• _AIM OF THE EXERCISE_
Reproduce exactly the span of lines that opens with the line containing "This screenshot has width=676, height=362." and closes with the last line of the entries below.

[Stored data]
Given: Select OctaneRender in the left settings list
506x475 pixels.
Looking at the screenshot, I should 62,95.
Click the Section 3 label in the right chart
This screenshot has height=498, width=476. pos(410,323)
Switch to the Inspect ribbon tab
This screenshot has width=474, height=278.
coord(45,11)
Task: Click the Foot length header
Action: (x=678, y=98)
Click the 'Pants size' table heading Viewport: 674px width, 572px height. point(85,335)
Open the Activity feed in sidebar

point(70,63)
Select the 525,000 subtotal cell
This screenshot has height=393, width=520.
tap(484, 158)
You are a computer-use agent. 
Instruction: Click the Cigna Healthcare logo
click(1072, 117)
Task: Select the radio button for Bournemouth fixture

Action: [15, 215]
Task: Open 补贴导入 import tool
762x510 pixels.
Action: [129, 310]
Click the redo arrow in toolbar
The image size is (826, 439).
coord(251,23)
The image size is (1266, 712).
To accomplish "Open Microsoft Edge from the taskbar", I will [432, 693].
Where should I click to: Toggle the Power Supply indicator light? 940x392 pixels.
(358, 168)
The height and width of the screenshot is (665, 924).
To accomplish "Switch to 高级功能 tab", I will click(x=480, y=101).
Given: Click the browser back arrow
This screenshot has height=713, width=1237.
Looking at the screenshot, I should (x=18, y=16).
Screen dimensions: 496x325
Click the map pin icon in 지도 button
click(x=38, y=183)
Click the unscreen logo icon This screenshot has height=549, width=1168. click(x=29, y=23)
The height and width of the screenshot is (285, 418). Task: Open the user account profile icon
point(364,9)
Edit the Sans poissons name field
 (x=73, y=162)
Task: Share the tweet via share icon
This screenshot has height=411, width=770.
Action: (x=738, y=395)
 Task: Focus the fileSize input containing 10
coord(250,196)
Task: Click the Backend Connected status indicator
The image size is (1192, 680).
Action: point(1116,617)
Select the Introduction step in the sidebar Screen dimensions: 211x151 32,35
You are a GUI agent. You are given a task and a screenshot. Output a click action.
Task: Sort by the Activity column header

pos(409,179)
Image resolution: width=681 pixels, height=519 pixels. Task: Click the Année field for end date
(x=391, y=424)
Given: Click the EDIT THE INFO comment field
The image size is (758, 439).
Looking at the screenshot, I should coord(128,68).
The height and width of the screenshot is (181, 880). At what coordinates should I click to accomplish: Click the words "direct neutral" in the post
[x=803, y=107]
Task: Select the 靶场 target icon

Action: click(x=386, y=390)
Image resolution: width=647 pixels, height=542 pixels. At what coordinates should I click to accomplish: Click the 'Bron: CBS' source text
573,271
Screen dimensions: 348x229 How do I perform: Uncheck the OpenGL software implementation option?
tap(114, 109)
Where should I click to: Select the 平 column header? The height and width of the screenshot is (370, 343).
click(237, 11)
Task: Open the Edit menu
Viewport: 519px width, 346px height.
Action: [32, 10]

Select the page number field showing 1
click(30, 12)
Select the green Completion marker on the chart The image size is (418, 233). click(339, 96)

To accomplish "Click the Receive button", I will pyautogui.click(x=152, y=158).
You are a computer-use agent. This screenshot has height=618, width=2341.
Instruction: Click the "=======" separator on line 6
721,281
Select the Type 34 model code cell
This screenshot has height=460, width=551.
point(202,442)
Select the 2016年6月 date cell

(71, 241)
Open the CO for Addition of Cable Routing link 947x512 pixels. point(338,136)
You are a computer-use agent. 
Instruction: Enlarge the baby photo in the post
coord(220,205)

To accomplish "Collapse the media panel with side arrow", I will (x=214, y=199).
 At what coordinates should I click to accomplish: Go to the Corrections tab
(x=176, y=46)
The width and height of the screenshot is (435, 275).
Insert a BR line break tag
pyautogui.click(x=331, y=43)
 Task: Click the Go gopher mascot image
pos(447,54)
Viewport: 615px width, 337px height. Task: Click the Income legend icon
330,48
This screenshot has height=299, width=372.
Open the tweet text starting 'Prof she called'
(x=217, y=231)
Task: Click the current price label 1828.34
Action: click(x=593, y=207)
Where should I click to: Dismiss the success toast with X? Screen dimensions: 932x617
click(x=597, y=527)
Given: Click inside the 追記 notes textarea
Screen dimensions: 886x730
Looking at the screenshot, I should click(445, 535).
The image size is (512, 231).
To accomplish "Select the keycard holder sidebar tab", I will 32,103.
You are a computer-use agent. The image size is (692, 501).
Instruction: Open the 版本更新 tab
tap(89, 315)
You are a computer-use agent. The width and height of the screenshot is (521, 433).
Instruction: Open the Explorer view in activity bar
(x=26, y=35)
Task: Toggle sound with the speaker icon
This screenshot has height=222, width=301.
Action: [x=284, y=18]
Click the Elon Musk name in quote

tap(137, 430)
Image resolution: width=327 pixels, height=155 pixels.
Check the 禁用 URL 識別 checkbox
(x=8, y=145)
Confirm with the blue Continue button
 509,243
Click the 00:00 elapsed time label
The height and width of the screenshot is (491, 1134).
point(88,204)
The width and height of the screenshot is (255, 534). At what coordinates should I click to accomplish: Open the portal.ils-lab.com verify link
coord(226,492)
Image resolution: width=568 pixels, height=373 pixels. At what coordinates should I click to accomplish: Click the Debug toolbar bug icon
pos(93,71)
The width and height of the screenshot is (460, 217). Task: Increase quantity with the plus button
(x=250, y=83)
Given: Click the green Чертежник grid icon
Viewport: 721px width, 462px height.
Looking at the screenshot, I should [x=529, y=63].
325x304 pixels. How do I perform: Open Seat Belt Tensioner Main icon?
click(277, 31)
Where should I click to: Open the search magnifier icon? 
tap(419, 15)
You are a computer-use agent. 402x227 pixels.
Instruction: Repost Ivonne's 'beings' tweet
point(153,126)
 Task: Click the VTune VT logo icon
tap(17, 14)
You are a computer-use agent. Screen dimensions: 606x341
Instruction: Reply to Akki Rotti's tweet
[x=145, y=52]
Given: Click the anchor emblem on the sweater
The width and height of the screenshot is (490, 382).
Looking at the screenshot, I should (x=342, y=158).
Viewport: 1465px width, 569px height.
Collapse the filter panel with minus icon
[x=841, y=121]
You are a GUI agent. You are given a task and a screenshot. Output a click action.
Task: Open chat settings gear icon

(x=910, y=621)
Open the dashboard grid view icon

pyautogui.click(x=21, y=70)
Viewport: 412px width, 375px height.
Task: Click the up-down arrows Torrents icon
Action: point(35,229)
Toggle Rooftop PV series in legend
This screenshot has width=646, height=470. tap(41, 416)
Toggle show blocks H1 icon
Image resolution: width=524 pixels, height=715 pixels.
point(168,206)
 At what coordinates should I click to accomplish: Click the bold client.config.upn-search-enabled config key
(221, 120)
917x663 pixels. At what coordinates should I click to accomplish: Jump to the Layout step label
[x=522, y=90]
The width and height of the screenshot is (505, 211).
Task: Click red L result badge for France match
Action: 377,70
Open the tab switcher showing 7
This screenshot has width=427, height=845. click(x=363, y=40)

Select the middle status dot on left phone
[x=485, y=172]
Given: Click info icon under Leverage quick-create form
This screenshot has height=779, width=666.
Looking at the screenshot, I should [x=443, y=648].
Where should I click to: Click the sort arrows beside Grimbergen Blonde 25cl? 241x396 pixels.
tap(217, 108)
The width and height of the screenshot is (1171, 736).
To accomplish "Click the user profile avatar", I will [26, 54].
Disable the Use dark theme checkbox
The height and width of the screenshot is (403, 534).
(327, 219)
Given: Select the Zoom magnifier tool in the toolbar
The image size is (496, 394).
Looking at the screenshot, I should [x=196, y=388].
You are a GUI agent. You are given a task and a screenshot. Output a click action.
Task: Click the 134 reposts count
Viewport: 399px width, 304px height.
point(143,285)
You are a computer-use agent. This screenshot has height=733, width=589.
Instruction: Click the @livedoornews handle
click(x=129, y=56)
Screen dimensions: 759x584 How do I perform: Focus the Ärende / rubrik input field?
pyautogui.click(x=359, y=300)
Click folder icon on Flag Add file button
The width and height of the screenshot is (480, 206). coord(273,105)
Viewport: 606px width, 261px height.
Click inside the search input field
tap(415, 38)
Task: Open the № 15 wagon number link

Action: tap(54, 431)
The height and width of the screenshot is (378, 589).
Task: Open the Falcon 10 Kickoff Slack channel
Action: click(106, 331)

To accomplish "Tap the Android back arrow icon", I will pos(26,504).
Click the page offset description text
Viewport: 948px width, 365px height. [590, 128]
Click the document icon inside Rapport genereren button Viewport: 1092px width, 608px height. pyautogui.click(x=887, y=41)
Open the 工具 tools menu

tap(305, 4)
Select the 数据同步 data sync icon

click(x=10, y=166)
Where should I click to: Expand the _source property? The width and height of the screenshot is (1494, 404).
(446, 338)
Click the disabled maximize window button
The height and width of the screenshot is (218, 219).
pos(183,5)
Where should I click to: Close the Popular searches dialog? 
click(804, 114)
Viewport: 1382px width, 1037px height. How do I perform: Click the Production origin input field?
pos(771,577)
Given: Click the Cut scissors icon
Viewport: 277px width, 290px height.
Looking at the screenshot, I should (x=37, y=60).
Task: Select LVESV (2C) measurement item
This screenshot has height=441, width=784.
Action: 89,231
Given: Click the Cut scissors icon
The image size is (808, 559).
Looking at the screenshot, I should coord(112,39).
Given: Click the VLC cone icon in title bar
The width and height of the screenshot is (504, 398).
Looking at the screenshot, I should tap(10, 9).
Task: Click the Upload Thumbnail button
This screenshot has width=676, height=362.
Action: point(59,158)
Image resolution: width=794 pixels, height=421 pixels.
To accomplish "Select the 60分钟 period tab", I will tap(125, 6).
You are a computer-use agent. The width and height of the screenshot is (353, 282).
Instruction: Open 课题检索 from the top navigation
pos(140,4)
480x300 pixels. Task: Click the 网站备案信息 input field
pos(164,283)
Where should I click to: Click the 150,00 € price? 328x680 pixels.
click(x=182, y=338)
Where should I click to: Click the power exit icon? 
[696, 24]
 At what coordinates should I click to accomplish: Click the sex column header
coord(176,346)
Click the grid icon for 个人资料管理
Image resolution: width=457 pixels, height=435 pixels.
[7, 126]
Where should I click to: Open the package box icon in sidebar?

• _TASK RESPONSE_
This screenshot has width=676, height=362.
Action: point(59,158)
Image resolution: width=794 pixels, height=421 pixels.
To accomplish "Select the 60分钟 period tab", I will tap(125, 6).
You are a computer-use agent. The width and height of the screenshot is (353, 282).
Instruction: Open 课题检索 from the top navigation
pos(140,4)
480x300 pixels. Task: Click the 网站备案信息 input field
pos(164,283)
Where should I click to: Click the 150,00 € price? 328x680 pixels.
click(x=182, y=338)
Where should I click to: Click the power exit icon? 
[696, 24]
 At what coordinates should I click to accomplish: Click the sex column header
coord(176,346)
Click the grid icon for 个人资料管理
Image resolution: width=457 pixels, height=435 pixels.
[7, 126]
Where should I click to: Open the package box icon in sidebar?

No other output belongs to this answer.